Records shown below:
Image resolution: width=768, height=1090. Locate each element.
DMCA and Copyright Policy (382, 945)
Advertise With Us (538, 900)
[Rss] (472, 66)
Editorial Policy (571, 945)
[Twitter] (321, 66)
End of Records shown.
= Directions for this task =
All of the data above must be set down again exactly.

= The completed task =
Image resolution: width=768, height=1090. Locate each element.
DMCA and Copyright Policy (382, 945)
Advertise With Us (538, 900)
[Rss] (472, 66)
Editorial Policy (571, 945)
[Twitter] (321, 66)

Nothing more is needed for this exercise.